### [Your goal]
Determine how many lines in the entries below hold "badge". Respond with that number only.

....

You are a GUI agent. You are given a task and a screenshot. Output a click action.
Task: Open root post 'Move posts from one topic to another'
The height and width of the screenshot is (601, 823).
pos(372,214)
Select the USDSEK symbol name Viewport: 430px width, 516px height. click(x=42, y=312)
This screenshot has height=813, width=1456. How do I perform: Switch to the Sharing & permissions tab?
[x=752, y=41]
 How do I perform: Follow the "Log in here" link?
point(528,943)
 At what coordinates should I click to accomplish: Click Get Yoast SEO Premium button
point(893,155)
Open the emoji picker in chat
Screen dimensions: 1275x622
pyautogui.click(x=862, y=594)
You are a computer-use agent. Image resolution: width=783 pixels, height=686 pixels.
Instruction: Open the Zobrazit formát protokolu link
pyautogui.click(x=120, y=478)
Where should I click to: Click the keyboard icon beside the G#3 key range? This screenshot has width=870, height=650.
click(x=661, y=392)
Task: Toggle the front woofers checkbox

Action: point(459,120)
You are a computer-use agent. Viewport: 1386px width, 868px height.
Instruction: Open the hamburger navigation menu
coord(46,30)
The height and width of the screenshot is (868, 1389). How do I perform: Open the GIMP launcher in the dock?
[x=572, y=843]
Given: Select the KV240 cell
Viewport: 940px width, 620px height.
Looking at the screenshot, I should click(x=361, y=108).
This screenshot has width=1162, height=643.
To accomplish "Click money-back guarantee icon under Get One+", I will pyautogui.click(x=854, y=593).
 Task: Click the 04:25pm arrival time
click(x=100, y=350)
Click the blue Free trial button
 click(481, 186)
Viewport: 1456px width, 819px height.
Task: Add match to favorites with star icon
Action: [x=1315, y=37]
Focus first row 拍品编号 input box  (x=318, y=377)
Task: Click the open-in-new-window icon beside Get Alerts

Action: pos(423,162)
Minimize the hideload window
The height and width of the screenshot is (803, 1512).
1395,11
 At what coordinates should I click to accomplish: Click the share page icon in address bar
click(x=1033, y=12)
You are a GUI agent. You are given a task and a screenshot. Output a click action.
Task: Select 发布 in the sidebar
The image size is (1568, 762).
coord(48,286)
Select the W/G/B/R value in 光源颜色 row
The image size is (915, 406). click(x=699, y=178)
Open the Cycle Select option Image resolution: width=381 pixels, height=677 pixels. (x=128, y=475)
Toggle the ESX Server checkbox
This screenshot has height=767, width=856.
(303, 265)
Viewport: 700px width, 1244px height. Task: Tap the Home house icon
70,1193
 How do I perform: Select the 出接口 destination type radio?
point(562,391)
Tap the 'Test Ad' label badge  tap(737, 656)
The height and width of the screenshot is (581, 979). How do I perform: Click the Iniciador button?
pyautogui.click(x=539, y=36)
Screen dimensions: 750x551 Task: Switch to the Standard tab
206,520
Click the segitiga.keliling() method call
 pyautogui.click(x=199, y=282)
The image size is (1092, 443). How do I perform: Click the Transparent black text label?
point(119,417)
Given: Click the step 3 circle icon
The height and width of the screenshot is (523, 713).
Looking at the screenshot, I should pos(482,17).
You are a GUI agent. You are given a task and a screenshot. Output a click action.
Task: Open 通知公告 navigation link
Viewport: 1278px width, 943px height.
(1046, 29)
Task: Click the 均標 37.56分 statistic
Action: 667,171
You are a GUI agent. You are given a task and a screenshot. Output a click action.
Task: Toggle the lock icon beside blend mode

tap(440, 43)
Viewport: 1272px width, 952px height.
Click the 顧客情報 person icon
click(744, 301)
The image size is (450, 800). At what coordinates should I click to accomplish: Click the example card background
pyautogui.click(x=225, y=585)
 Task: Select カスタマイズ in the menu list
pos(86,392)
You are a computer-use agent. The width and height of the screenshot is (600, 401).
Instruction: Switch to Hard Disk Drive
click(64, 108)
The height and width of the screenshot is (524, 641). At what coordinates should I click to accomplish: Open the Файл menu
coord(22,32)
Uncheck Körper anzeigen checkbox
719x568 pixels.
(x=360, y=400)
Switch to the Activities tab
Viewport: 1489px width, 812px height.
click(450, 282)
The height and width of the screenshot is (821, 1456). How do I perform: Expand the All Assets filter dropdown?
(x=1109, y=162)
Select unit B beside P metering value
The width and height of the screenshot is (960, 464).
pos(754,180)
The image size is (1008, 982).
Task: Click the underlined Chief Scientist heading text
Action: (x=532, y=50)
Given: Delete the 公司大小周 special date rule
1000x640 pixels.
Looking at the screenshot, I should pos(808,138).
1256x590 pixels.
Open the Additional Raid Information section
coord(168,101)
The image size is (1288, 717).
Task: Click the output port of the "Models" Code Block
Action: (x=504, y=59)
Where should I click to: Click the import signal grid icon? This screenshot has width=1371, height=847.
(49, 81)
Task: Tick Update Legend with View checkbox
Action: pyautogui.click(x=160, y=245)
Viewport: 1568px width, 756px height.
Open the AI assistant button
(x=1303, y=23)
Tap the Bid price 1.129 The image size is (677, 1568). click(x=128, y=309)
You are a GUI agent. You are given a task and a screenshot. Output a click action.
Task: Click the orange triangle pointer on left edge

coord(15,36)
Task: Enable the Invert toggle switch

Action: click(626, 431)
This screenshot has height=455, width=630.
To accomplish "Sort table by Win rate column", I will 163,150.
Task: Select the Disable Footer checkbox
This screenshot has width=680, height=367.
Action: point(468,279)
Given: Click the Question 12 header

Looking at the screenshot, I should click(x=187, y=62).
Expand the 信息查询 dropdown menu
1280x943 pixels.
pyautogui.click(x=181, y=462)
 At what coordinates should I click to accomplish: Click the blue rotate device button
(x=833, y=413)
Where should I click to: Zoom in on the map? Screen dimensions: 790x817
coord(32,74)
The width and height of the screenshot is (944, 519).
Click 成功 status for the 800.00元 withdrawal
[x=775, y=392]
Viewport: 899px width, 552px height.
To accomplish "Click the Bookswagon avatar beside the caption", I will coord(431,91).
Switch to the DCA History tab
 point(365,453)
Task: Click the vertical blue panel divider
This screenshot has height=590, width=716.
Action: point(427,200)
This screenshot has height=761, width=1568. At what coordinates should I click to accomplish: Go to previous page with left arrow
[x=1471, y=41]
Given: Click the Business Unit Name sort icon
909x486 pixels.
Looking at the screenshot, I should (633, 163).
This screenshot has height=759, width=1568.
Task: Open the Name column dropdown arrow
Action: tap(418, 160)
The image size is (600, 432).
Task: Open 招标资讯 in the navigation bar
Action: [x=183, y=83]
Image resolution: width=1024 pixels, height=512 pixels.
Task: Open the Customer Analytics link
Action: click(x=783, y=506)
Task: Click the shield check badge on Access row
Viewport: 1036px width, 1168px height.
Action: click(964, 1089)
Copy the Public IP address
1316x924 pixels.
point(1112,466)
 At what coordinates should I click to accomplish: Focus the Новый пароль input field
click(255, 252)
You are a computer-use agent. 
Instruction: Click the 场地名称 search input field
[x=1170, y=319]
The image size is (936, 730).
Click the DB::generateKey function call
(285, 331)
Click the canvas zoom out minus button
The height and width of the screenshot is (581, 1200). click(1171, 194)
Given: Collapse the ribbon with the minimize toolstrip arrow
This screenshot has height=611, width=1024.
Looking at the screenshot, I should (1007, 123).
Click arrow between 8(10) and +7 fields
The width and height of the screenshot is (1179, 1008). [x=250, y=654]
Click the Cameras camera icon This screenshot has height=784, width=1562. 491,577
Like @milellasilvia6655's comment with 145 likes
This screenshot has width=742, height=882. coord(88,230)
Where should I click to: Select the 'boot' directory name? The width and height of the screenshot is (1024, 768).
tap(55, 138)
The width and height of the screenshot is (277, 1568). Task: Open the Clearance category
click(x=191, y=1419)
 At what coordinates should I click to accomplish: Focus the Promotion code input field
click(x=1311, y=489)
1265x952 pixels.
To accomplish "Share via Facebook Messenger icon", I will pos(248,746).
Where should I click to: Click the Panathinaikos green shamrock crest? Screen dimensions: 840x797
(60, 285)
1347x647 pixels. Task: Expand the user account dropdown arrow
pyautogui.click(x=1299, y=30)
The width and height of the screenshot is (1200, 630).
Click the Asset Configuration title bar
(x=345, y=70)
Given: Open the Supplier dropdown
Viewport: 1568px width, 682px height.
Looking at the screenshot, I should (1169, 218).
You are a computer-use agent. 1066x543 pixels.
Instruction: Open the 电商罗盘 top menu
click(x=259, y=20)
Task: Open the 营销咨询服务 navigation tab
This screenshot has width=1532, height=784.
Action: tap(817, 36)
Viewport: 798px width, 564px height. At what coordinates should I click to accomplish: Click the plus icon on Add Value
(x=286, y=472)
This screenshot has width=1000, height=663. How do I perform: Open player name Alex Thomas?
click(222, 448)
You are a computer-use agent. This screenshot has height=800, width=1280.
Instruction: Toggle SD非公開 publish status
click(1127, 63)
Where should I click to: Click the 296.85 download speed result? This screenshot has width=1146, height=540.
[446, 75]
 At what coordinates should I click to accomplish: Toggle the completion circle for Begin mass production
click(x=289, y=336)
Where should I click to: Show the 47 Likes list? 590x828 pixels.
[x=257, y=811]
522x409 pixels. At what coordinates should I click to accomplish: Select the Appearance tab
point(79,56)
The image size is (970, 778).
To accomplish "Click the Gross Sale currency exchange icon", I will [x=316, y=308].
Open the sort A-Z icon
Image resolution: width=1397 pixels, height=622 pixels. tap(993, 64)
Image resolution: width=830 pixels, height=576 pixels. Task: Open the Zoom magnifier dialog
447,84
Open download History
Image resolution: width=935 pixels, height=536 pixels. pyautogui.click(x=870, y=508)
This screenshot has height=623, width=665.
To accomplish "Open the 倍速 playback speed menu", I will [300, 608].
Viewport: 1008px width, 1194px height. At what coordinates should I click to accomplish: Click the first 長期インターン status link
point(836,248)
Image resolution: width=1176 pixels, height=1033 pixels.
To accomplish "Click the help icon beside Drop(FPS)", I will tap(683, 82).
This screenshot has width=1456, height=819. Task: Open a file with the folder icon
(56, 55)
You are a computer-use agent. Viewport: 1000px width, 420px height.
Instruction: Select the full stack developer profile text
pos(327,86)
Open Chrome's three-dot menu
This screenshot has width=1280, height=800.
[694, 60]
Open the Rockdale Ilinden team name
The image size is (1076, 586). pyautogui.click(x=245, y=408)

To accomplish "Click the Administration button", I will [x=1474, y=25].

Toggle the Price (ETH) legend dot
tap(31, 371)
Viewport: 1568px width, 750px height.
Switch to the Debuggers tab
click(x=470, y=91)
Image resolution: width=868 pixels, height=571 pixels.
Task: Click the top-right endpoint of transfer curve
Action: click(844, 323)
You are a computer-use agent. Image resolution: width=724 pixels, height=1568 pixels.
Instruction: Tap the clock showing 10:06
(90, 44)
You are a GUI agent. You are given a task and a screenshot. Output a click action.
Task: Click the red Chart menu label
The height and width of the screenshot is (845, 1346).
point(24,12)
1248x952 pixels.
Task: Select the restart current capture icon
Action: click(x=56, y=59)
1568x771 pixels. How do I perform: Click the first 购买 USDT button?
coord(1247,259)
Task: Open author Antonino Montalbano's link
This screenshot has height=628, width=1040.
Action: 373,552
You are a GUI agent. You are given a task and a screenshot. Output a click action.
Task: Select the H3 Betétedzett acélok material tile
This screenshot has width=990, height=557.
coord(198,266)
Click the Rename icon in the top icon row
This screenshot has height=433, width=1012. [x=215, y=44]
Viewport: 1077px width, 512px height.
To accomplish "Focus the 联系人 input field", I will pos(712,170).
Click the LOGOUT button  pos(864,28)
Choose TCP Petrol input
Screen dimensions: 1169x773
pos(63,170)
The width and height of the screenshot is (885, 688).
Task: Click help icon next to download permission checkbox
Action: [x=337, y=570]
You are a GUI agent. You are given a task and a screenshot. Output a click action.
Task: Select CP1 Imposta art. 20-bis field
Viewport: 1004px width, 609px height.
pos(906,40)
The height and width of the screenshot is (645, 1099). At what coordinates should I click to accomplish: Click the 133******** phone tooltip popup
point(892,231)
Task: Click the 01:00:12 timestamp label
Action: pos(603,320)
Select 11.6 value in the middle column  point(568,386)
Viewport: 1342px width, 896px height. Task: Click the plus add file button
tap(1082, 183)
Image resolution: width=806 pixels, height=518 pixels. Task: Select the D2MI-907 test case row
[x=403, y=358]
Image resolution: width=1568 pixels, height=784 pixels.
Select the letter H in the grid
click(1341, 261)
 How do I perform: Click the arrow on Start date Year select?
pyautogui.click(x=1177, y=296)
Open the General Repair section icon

....

### [Your response]
2